BEGIN TEXT SHOWN
Manhattan grocery stores Westside Market and Fairway Market recently upgraded their in-store apps to help shoppers quickly find items and expedite their shopping experience without any social interaction. The stores use technology by SIRL, an indoor GPS system that makes stores searchable with step-by-step guidance.

In collaboration with FutureProof Retail’s mobile self-checkout solution, the app lets consumers find products, pay and conduct the entire experience without any human interaction.

“Scan and go is up, searching is up and we’re finding the amount of times shoppers use the app to find a product, instead of asking an employee, has increased five times since [mid-March],” says SIRL co-founder and CEO Michael Wang.

SIRL’s wayfinding system can navigate customers within 12 inches of a product and provide optimized routes for shopping lists so they can find products with the shortest path through the store. The “Take Me Function” offers step-by-step navigation to any product in the store with advanced routing and the ability to handle multi-floor locations.

In the five months since Westside Market activated SIRL, it has seen a five-fold increase in search usage during the COVID-19 pandemic.

The app offers customers a more efficient shopping experience that saves time and money and removes frustration, says Michael Penner, director of retail and technology at Fairway Market. “It also allows our employees to be more productive and helpful,” he says. “They know when and where they are needed, and it makes the experience more rewarding for everyone.”

Analytical benefits

SIRL’s application uses proprietary, low-energy Bluetooth technology that works on Apple and Android phones with a free-to-download app. It is accurate up to inches and can also signal employees for assistance with the location of the customer. Deployment includes placing nodes throughout the store roughly every 15 to 30 feet then powering the system with software that embeds the wayfinding capability, background tracking and real-time promotion capability.

SIRL is currently deployed in stores ranging from 10,000 to 100,000 square feet and has branched into Europe with virtual training and setup. “It’s flexible and can work in any size location,” Wang says. “It can be as little as a two-week process with shipping nodes, training and app integration.”
END TEXT SHOWN
BEGIN DATA EXCERPTS
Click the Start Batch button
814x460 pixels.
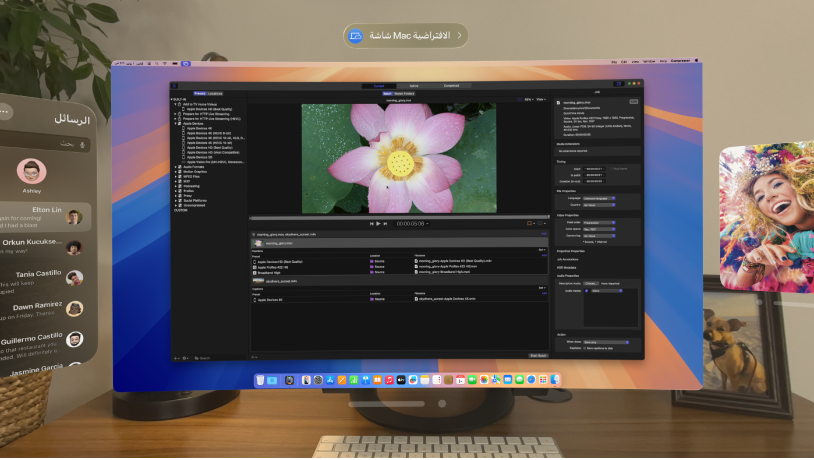pos(538,355)
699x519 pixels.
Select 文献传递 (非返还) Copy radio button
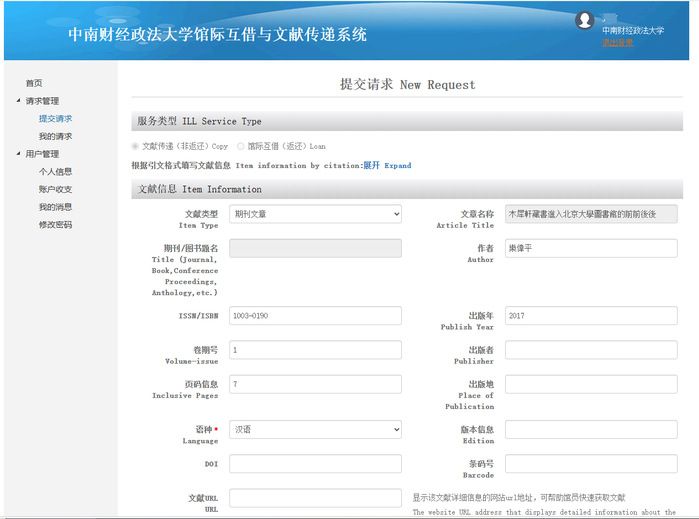(x=136, y=146)
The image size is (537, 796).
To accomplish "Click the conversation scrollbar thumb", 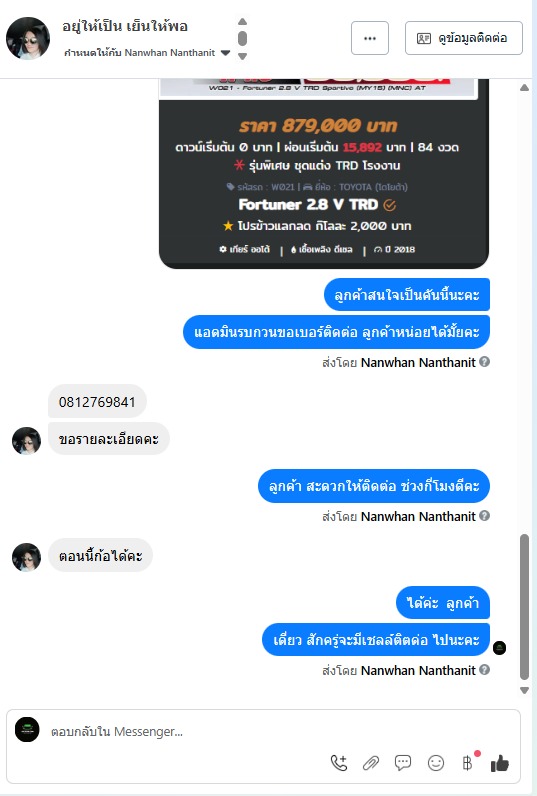I will [x=524, y=607].
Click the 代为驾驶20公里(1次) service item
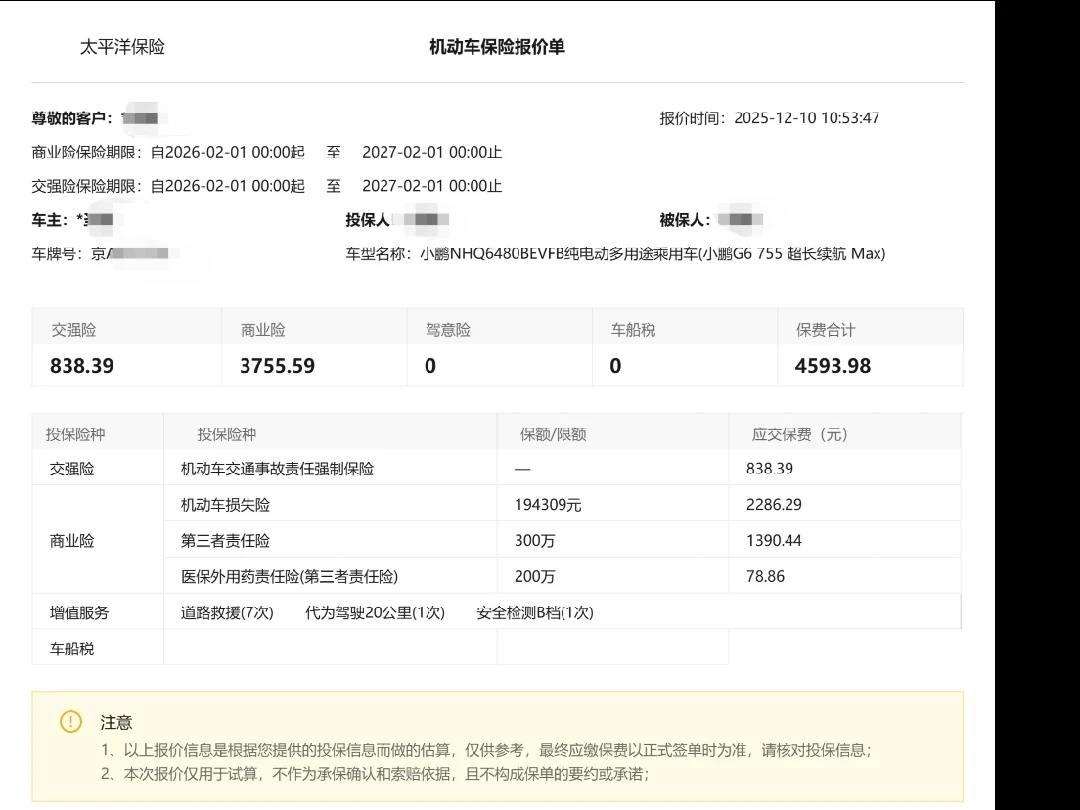The width and height of the screenshot is (1080, 810). 374,613
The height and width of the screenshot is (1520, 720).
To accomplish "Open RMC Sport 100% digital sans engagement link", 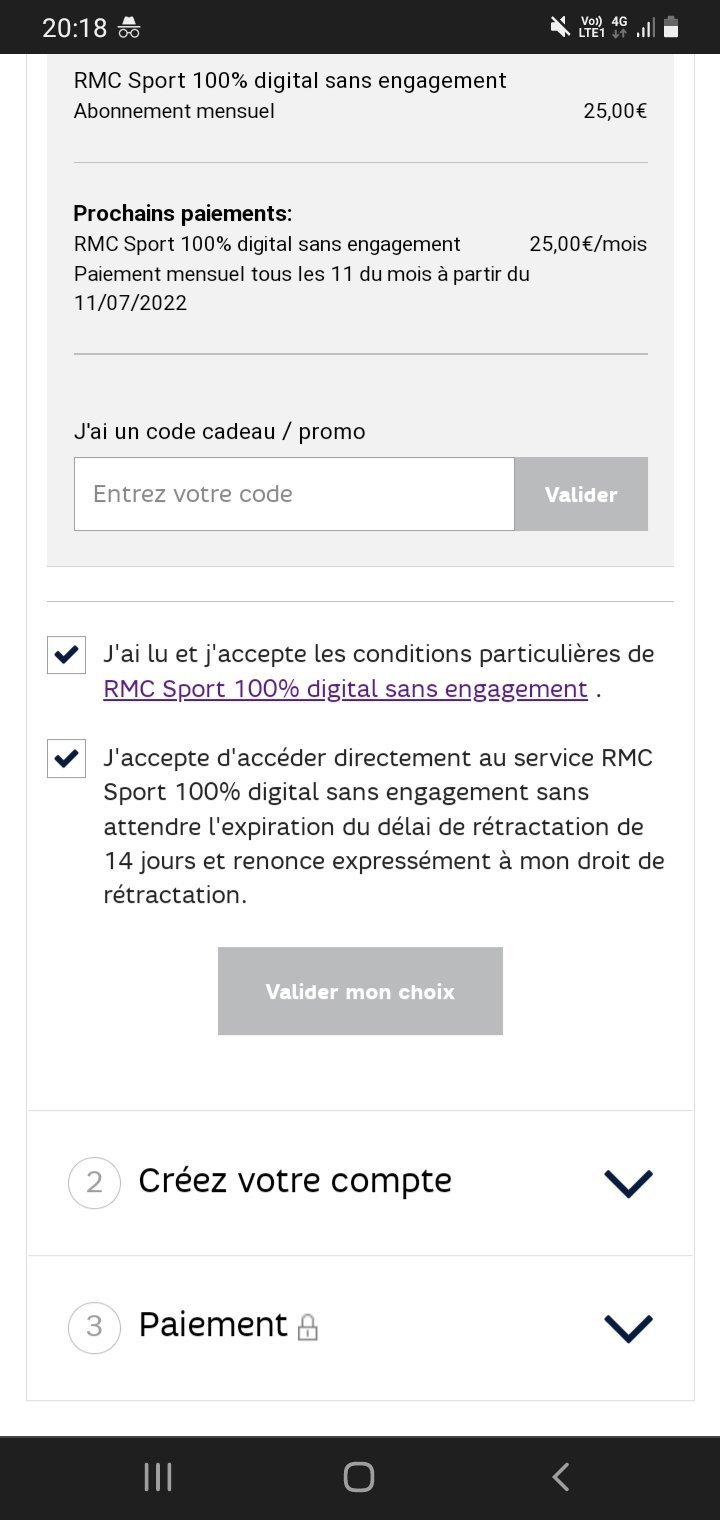I will pyautogui.click(x=345, y=689).
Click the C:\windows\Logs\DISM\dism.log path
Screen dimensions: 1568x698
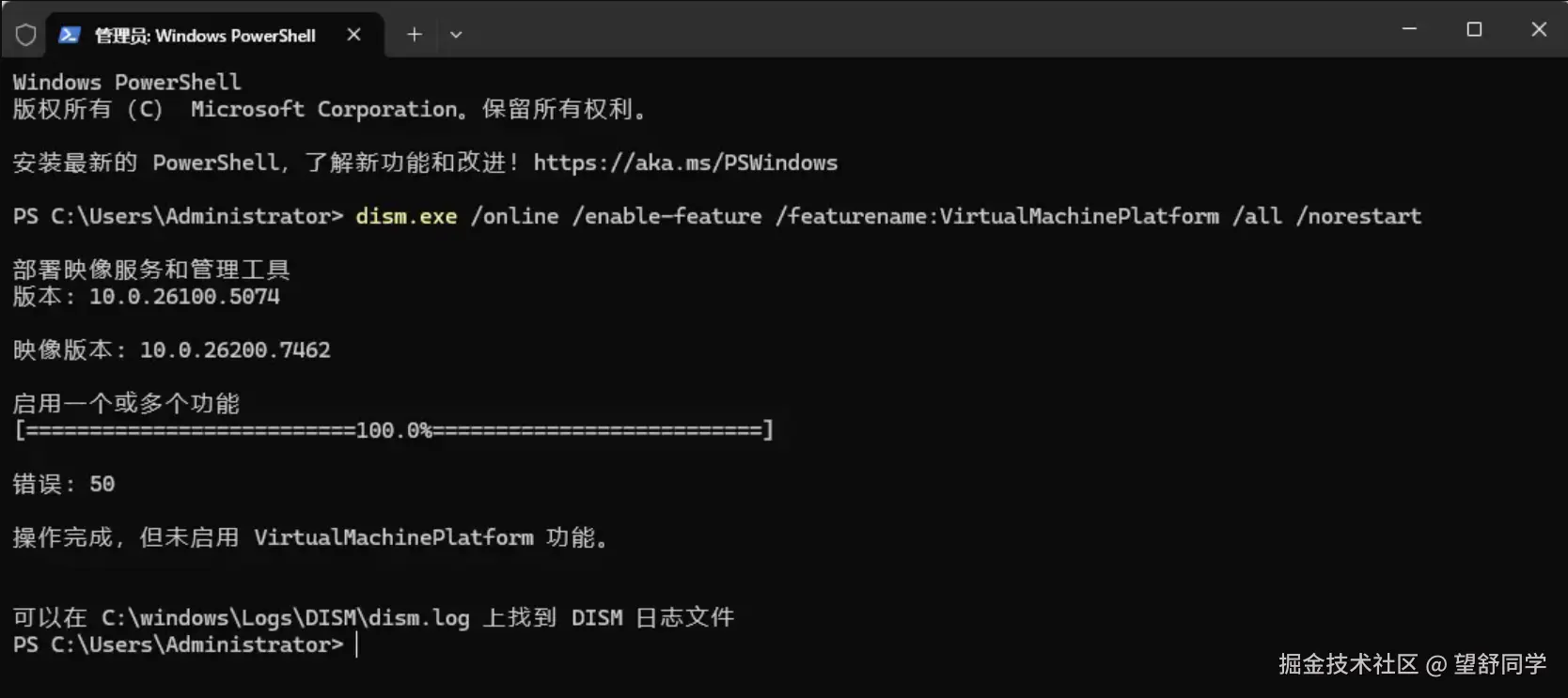(x=285, y=617)
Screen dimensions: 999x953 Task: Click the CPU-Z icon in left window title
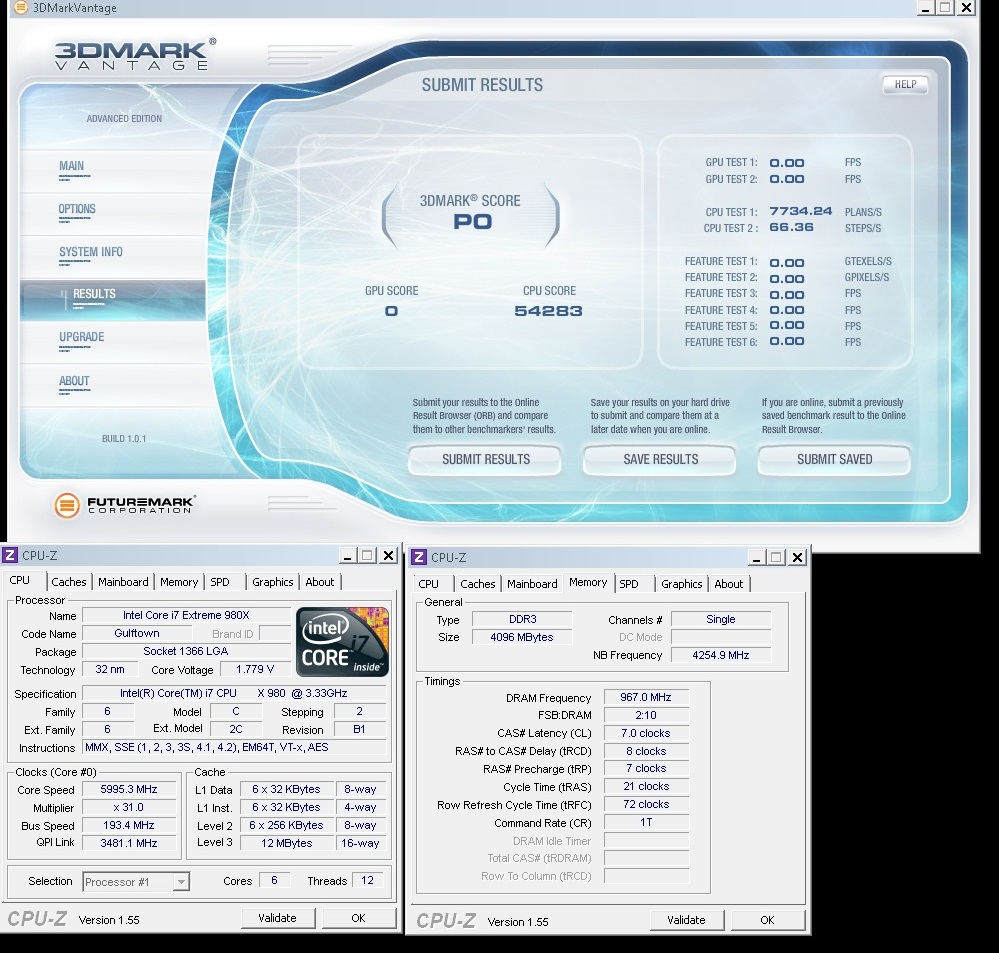[11, 555]

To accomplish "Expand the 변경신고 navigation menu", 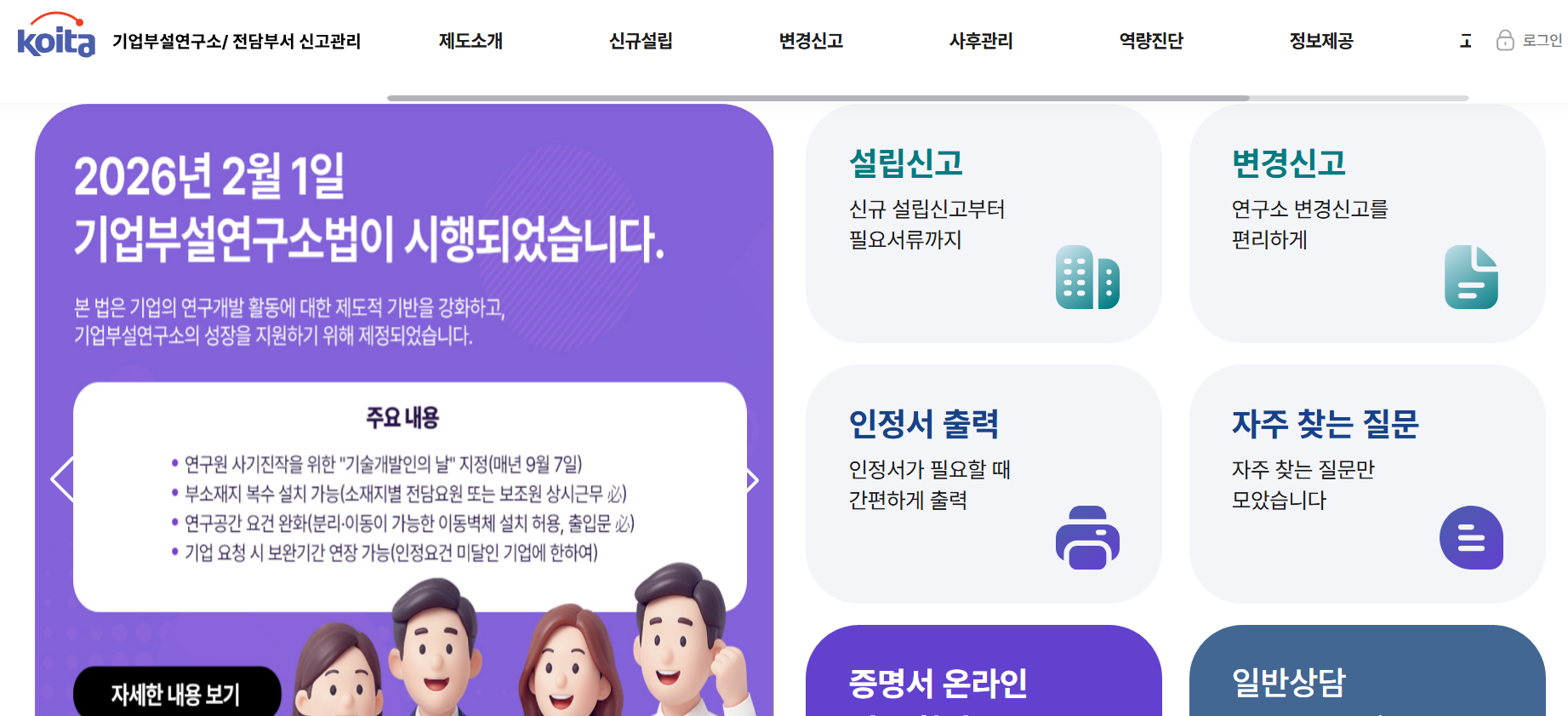I will 811,41.
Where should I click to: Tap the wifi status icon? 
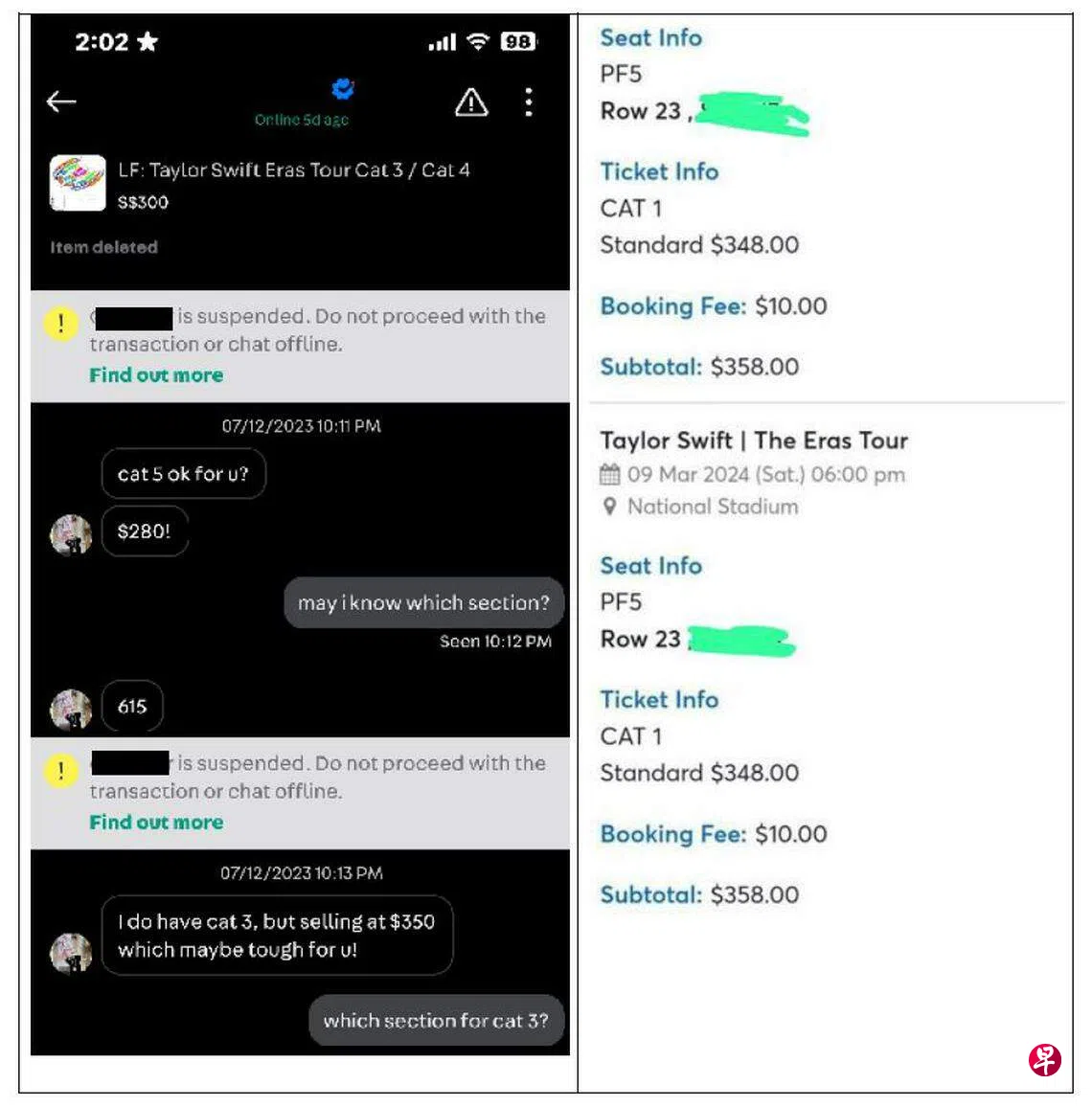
END DATA EXCERPTS
■ STUDY QUESTIONS:
1. In the article on SIRL, how far apart are the nodes placed throughout a store?
2. Which capabilities does the software embed, according to the article on SIRL? List all of them.
The lines come from a different source than the article on SIRL.

■ OUTPUTS FOR THE TASKS:
1. Roughly every 15 to 30 feet.

2.
- Wayfinding capability
- Background tracking
- Real-time promotion capability